COPPER: The minimum and maximum concentrations of

copper obtained from the hand-dug wells and borehole water

samples at the four different sampling sites in Kaltungo as shown

in fig (4), range from 0.031 mg/L in the sample from Aya

extension, sabon Layi, poam dindin and 0.596 mg/L in the

sample from GSSS Lakanje. The maximum permissible limit by

WHO is (2.0 mg/L). All the samples including the two controls

collected from Biliri LGA were observed to be below the

maximum permissible limit set by the world health organization.

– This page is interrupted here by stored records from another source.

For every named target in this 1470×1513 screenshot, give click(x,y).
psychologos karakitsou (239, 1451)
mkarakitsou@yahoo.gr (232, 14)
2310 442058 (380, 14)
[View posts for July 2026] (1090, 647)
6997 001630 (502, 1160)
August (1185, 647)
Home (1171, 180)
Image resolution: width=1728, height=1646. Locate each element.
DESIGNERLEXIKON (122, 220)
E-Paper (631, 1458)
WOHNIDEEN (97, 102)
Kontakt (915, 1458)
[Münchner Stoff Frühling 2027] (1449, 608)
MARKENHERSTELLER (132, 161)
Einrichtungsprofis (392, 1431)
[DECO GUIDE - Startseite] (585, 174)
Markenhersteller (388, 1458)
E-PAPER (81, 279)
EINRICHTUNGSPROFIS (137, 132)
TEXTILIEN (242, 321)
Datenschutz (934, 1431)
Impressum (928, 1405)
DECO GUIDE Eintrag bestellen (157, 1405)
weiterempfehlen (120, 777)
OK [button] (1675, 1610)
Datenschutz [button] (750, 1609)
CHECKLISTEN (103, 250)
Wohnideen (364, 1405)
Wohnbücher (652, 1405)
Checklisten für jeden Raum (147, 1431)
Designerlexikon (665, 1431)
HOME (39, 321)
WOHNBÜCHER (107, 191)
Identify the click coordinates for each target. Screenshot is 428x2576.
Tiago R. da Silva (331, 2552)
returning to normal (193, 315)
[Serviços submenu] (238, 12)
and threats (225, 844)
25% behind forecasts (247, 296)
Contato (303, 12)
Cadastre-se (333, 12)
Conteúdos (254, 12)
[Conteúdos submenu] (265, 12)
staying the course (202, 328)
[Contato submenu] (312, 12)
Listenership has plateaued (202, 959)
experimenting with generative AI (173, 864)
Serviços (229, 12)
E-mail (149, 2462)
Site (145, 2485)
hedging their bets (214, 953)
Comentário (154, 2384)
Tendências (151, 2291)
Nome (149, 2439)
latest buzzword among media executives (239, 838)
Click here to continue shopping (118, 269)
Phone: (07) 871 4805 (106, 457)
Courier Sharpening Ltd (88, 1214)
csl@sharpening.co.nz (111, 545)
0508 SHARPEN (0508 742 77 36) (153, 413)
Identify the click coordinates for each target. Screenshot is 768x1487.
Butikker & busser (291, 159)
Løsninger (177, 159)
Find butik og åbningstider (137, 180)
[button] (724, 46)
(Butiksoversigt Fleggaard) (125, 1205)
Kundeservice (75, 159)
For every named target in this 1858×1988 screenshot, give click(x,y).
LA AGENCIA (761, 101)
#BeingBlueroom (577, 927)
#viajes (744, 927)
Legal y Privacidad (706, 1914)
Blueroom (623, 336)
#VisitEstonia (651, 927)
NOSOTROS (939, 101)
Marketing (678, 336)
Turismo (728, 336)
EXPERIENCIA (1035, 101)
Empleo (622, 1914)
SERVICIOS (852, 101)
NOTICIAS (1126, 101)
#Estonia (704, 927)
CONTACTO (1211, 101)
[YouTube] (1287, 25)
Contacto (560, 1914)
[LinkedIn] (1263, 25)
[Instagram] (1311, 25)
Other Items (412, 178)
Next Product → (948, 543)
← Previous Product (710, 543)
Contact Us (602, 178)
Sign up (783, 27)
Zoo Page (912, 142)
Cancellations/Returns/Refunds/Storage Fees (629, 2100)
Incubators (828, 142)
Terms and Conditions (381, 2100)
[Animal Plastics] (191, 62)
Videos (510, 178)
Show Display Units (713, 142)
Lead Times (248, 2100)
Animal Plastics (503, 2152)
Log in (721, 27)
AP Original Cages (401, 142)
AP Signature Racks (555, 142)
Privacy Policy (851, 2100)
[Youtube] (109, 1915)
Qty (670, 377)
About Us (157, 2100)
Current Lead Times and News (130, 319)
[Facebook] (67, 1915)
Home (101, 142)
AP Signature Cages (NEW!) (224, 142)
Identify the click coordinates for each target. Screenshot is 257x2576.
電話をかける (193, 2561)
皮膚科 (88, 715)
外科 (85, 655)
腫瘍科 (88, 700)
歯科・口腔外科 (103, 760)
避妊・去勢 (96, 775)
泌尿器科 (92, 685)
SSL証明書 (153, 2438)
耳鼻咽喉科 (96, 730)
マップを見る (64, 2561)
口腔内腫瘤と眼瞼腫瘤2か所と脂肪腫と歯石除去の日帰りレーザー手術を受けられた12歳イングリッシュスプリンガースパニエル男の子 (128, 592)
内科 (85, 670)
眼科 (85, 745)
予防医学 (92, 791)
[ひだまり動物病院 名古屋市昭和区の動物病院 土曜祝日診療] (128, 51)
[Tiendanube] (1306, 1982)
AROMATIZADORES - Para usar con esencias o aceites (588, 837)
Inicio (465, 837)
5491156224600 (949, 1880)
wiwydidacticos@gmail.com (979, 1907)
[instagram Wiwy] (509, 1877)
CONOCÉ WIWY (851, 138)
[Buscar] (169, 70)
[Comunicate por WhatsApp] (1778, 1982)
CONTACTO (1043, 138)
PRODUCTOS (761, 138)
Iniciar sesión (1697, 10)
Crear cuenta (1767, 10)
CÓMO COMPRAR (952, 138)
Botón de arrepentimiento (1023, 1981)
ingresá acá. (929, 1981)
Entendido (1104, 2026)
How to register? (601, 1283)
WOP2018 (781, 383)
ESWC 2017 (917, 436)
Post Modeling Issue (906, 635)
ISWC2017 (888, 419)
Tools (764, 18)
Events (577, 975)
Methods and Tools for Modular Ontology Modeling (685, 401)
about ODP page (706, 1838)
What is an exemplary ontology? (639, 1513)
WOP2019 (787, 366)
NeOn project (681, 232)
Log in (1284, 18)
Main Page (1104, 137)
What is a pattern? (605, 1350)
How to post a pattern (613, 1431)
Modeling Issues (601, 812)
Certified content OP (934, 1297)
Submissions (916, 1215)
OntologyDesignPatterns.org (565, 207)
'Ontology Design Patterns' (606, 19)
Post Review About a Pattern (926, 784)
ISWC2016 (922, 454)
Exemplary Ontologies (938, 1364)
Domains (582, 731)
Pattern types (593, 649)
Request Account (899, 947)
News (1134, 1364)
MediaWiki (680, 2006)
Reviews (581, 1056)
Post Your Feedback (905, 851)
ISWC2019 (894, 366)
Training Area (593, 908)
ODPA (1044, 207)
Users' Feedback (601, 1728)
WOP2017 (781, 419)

(WHO)/ SON for drinking water. Copper is an essential nutrient,

but at high doses it has been shown to cause stomach and

intestinal distress, liver, kidney damage, and anemia (US EPA,

2003)

IRON: Most groundwater contains some iron because it is

common in many aquifers and it is found in trace amounts in

practically all sediments and rock formations. The minimum and

maximum concentrations of iron obtained from the hand-dug

wells and borehole waters at the four different sampling sites in

Kaltungo as shown in fig (3) range from 0.395 mg/L in the

sample from (Kasar Waje) and 22.912 mg/L in the sample from

Poshereng Ka’awe. The maximum permissible limit by

WHO/SON is 0.3mg/L for iron, all samples including the two

controls collected from Biliri LGA were observed to be above

the maximum permissible limit set by the world health

organization.(WHO) for drinking water. This indicates that the

local mineral deposit in the studied area may have high levels of

iron.

ZINC: Zinc imparts an undesirable astringent taste to water at a

taste threshold concentration of about 4mg/L (as zinc sulfate).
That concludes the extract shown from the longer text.